Physical therapy could be just as effective as surgery in treating carpal tunnel syndrome (CTS), says a new study conducted by scientists at the King Juan Carlos University in Spain.
Carpal tunnel syndrome occurs when the median nerve, which runs from the forearm into the palm of the hand, becomes squeezed at the wrist. It often arises from repetitive motions required for work, such as computer use or assembly line work.
Researchers behind the new study said that physical therapy, especially the so-called manual therapy, improved hand and wrist function and reduced pain as effectively as a standard operation for the condition.
Moreover, after one month, physical therapy patients reported better results than those who underwent surgery.
The team behind the study suggested that physical therapy should be the first therapeutic option for almost all patients with CTS. If conservative physical therapy fails, then surgery could be the next option, they added. An added benefit of therapy over surgery is the huge savings in cost.

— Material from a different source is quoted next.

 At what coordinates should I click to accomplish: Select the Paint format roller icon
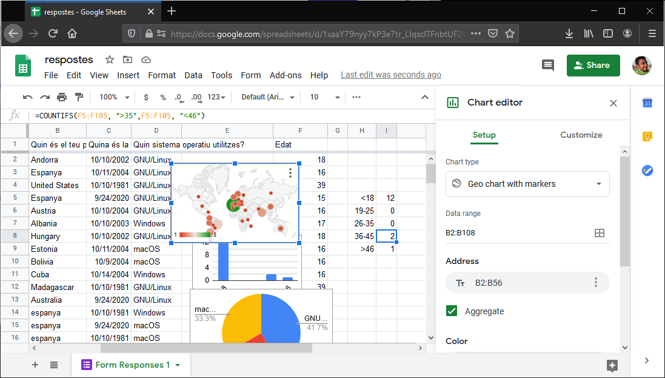pos(79,97)
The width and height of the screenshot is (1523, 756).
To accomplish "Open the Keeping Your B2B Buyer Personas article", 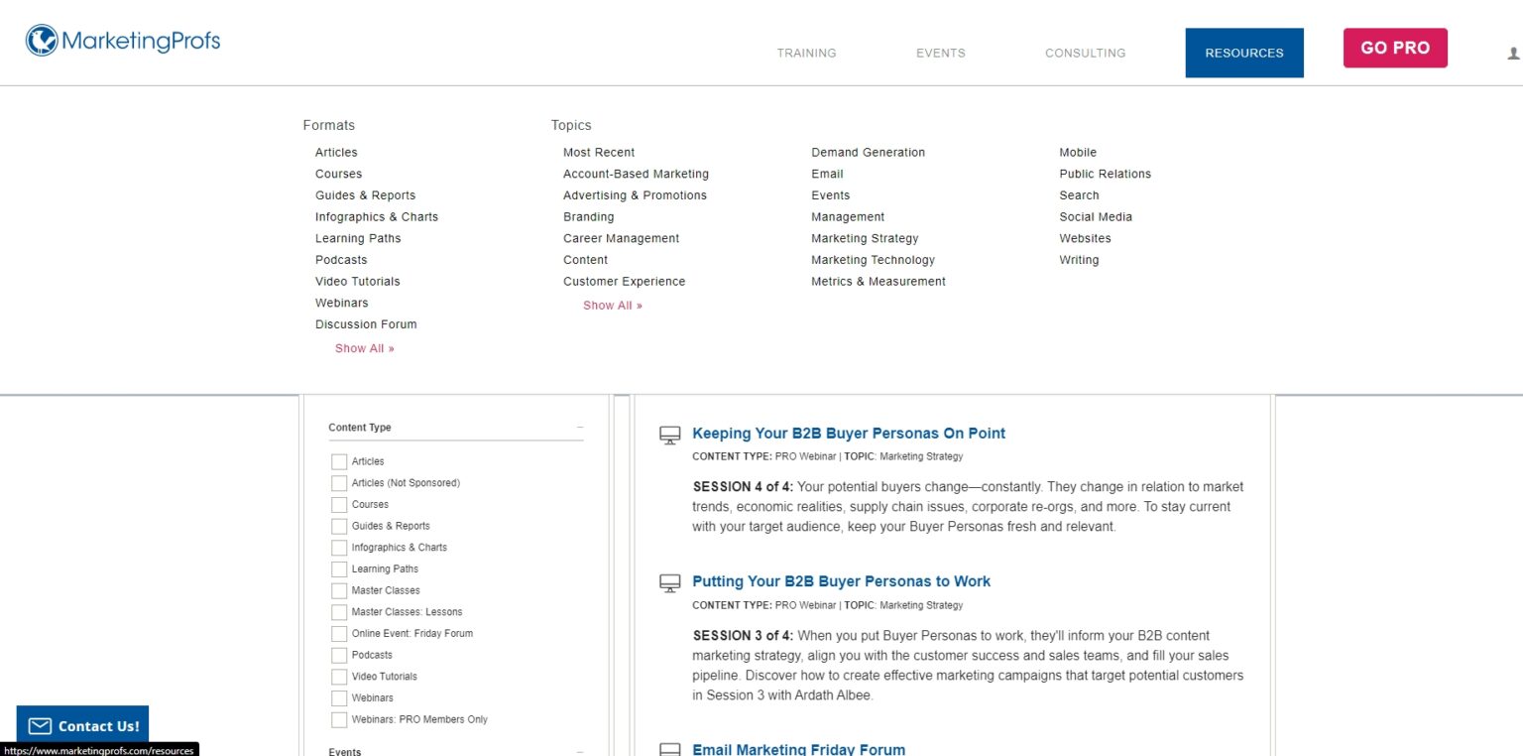I will coord(849,434).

Symptoms of CTS usually start gradually, with patients noticing numbness and weakness in the hand and wrist. Surgery for the condition generally involves cutting a ligament around the wrist to reduce pressure on the median nerve.

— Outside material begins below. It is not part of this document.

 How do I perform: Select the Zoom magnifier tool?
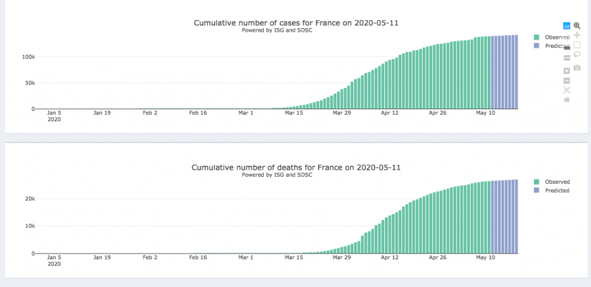point(577,26)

Surgery is especially recommended when there is muscle weakness or atrophy from the nerve being compressed at the wrist. However, operations can have their own complications. Studies show that approximately 25 percent of individuals undergoing surgery for carpal tunnel syndrome experience treatment failure with half of those requiring an additional surgical procedure.
For their study, the researchers in Spain observed 100 women who suffered from carpal tunnel syndrome. Half of them underwent physical therapy while the other half had surgery to rectify their problem.
For three weeks, the therapy patients received weekly half-hour manual therapy sessions — meaning therapists only used their hands. The therapists focused on the neck and the median nerve. They also applied manual physical therapy to the shoulder, elbow, forearm, wrist and fingers. On their own, patients performed neck-stretching exercises at home.
After one month, the therapy group reported greater daily function and greater ‘pinch strength’ between the thumb and forefinger compared to the surgery patients. After three, six and 12 months, however, improvements were similar in both groups. All participants experienced similar reductions in pain.
While the study was not conclusive as it included only women, the team recommended that manual physical therapy techniques should become a standard of practice for physical therapists working with patients who have carpal tunnel syndrome.
According to the researchers, almost half of all work-related injuries are linked to carpal tunnel syndrome. And, more than one-third who undergo surgery for the condition are not back at work eight weeks later.